Kinney was not an actor in high school

If you thought that Kinney’s muscular frame suggested he may have been an athlete at some point, then you were correct. The buff star reportedly grew up playing volleyball for his high school — Lancaster Mennonite School in Lancaster, Pennsylvania — and was so good that the Daily Mail once claimed he was a local “hero.” “Taylor was one of our best volleyball players. He was in the team with me,” former teammate Eric Kinnel told the Daily Mail. “I remember he took the team to district playoffs. He had a great senior year.”

According to acting superintendent Miles Yoder in the same article, Kinney didn’t pursue drama as a high schooler, instead focusing on sports and religious studies. It was not until he was a sophomore in college that Kinney began to explore acting (per USA Today). In a 2012 interview, Kinney told the newspaper that the theater class he chose as an elective “held my interest outside of the classroom more so than any other subject I’d ever taken.” Still, it would be a few years before Kinney would make it to Hollywood.

He was a boxer in college

Taylor Kinney looking pensive

Acting was not the only thing Kinney began to explore in college, as it turns out that he also took up a new sport — boxing. Kinney’s initial interest in boxing was at least partially developed years before, when he bonded with his grandfather over the sport as a child. “My grandfather was a big boxing fan,” he told Assignment X in a 2013 interview. “… you would see a fighter in the sixth, seventh round start to get fatigued, and then you’d cheer for this fighter and you can get carried away without a firsthand experience of what that’s like in a ring in the seventh round.”

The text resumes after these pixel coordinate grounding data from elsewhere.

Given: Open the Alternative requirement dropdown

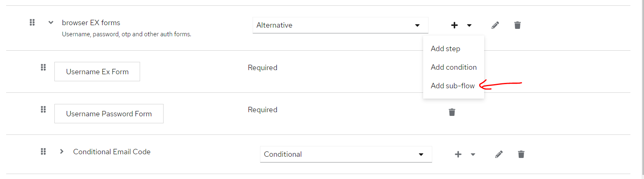Looking at the screenshot, I should 340,25.
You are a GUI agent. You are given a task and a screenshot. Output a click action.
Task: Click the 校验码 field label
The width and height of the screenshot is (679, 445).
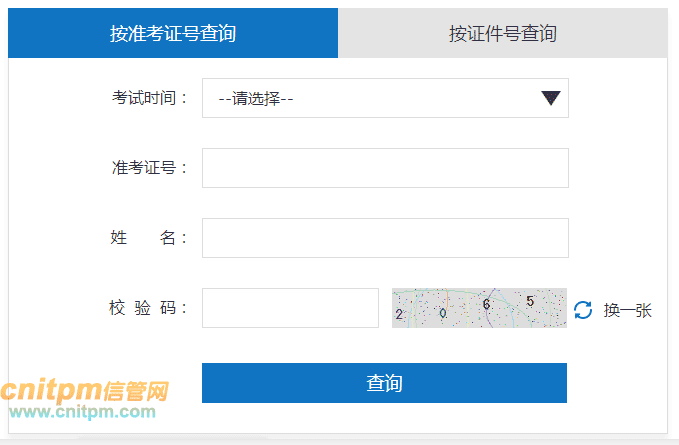click(x=149, y=308)
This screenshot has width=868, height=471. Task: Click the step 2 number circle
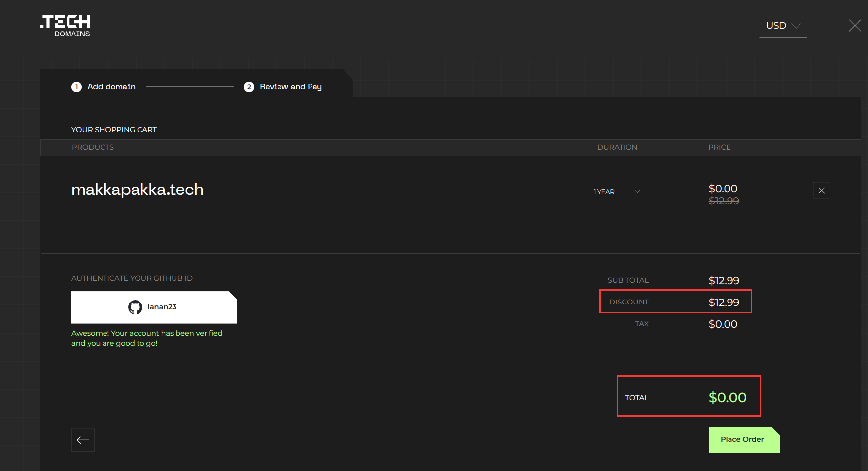(x=249, y=87)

In the interview, Kinney likens his time training as a boxer to his training to play a firefighter in “Chicago Fire,” which makes sense, as both fighting and firefighting require a great deal of energy and endurance. “I started out doing three-minute rounds and by the end of that third round, you could barely put your hands up,” Kinney said of his early memories in the ring. “It’s the same thing with a firefighter. I’d look at it and say, ‘I really want to do that. And I could do that.’ And then the first onslaught of an experience training, you realize how difficult it is and how much training they have.”

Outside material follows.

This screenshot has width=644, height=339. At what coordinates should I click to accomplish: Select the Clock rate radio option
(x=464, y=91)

Kinney attended college at West Virginia University — which is a four-hour drive from where he grew up — but never graduated. According to USA Today, the actor left after his junior year, when he decided to head to Hawaii. “I wanted a life experience of my own,” he told the newspaper. Kinney stayed in Hawaii for a year before heading on to Tinseltown to start his acting career.

While in Hawaii, the adventurous Kinney took up a number of new hobbies, including surfing and skydiving. He still surfs, as evidenced by photos on his Instagram account — though his last photo in a wetsuit was posted in May 2020. A YouTube fan account also posted a video of him walking shirtless with a surfboard back in September 2020. We know Chicago — where Kinney lives while filming his hit TV show — is cold half the year, but we hope he found some time to ride the waves on the beach in summer 2021. Or maybe he finally got the wave pool that he posted about wanting back in 2012 (via his Facebook).

Kinney had to make money in between all of the surfing and fun while in Hawaii, and so he decided to frame houses to earn cash (per USA Today). This was a logical job for him, as he already had a background in roofing from his youth. “I spent a lot of summers on roofs and framing and I like to see my work,” Kinney told Assignment X. “I like to sweat, I like to use my hands.”

Like boxing, Kinney feels that roofing helped prepare him to take on the physically demanding role of a firefighter. He told the blog Talking with Tami that he is used to dealing with heights from his previous construction work, and so shooting physical scenes that require him to be far off the ground don’t faze him. “I always enjoy it,” he said. According to the interview, Kinney was at one point rigged as high as 20 stories up from ground level.

Kinney’s affinity for heights has come in especially handy, given his tendency to do his own stunts on “Chicago Fire.” “I like doing it,” he told Talking with Tami. “But I will do as much as NBC lets me. Until ‘Captain Insurance’ won’t let me.” In a different interview – this one with Entertainment Tonight – Kinney confessed that filming outside during the frigid Chicago winters was far more difficult a dilemma than the stunts themselves.

But just because he likes doing the stunts does not mean that there was not an adjustment period for Kinney. When discussing the “Chicago Fire” pilot episode with Entertainment Weekly, he admitted that there was a learning curve in terms of doing the stunts while also delivering dialogue. “There was a scene that we shot where I was repelling into the lake,” he told the magazine. “I remember not having a clue what the hell I was doing … I’m running my dialogue, and it just felt so bizarre and silly.”